» **About this exercise**
Write out the records below exactly as they appear, skipping each picture.

Pixel coordinate grounding data:
┄┄┄┄┄┄┄┄┄┄
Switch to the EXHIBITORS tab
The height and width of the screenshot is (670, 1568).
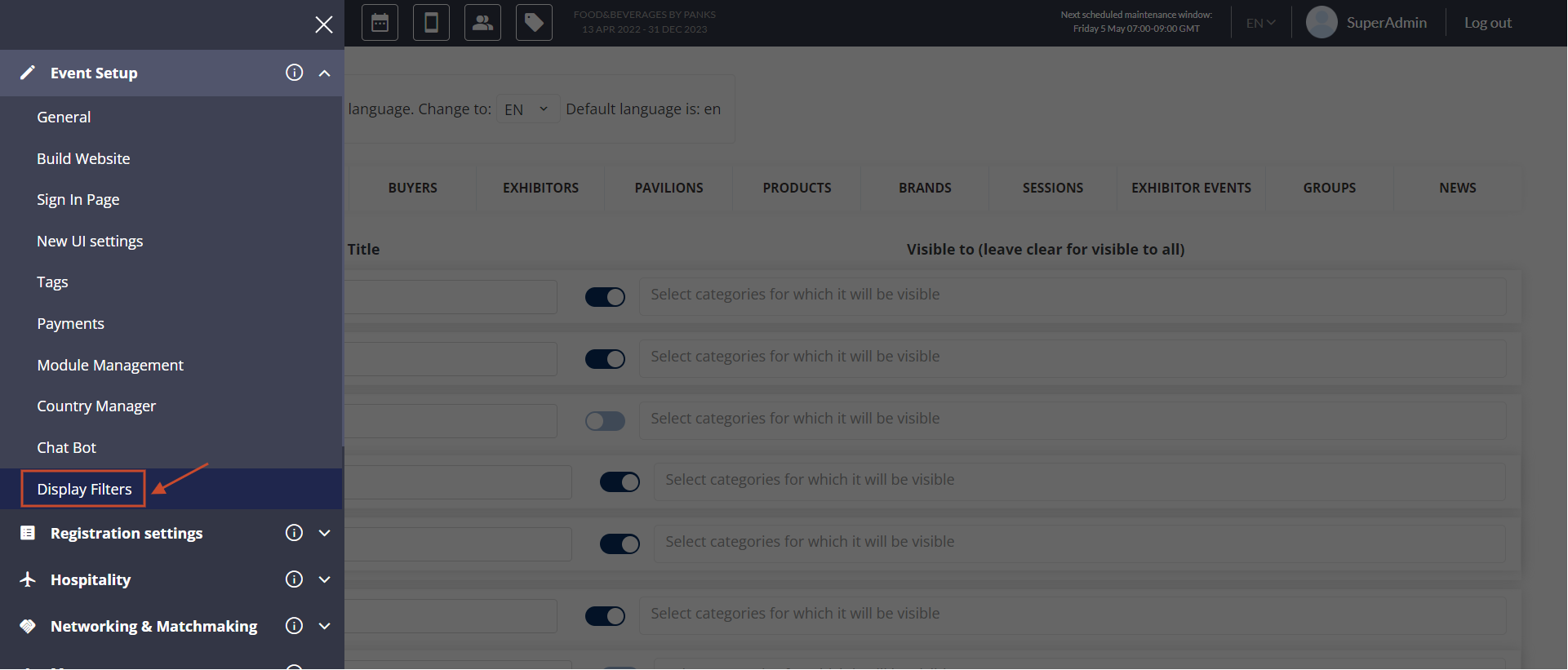tap(540, 189)
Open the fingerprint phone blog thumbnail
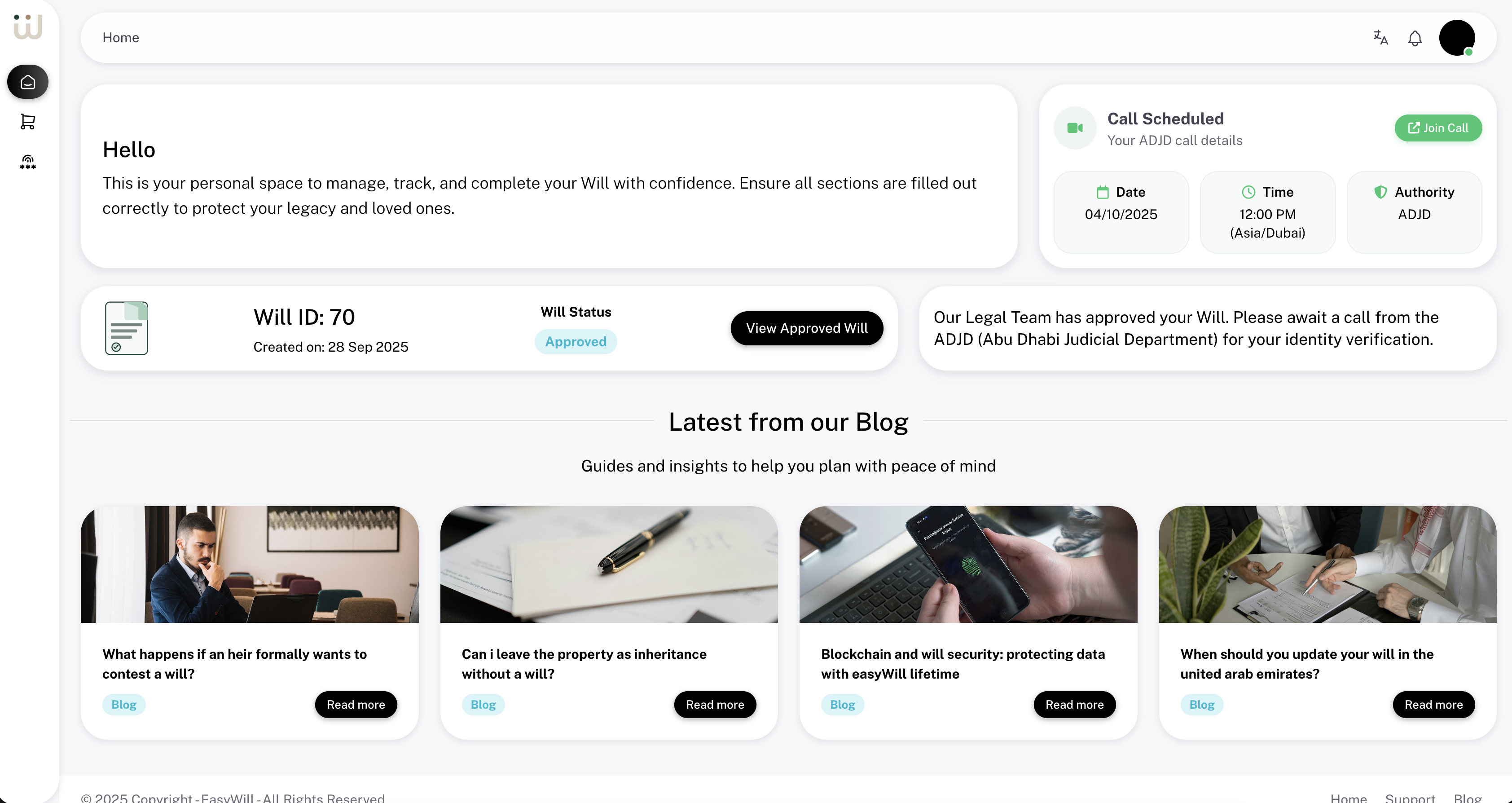Viewport: 1512px width, 803px height. pyautogui.click(x=968, y=564)
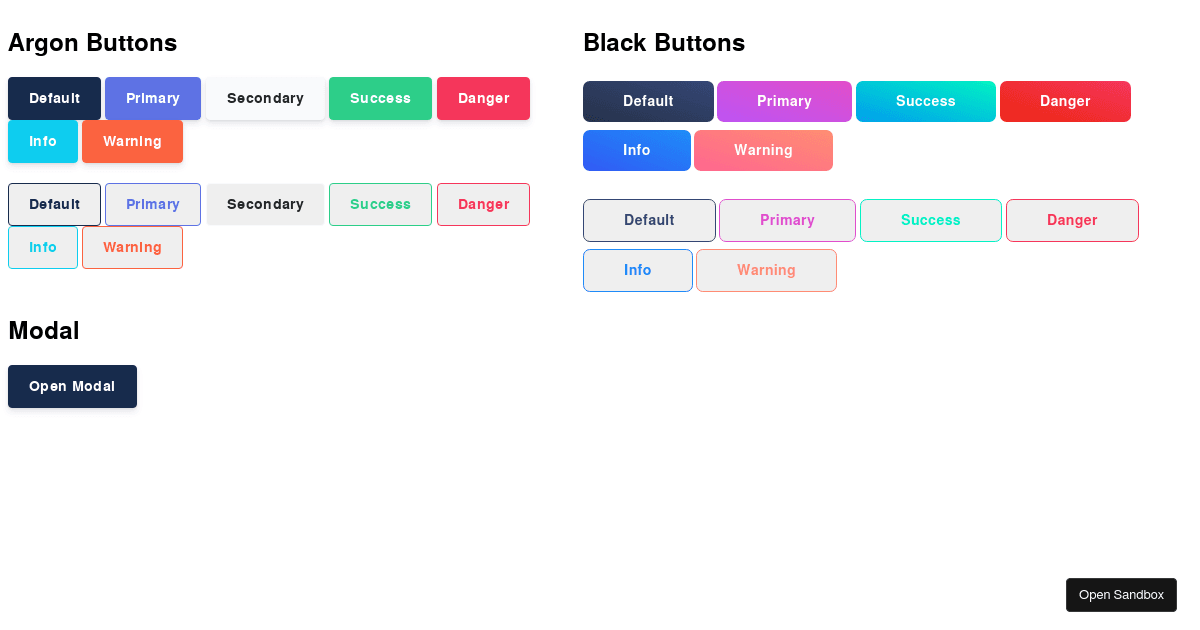
Task: Open the modal with the Open Modal button
Action: coord(72,386)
┄┄┄┄┄┄┄┄┄┄
» **Written reply**
Switch to the EXHIBITORS tab
The height and width of the screenshot is (670, 1568).
tap(540, 189)
Open the fingerprint phone blog thumbnail
Viewport: 1512px width, 803px height. pyautogui.click(x=968, y=564)
Task: Open the modal with the Open Modal button
Action: coord(72,386)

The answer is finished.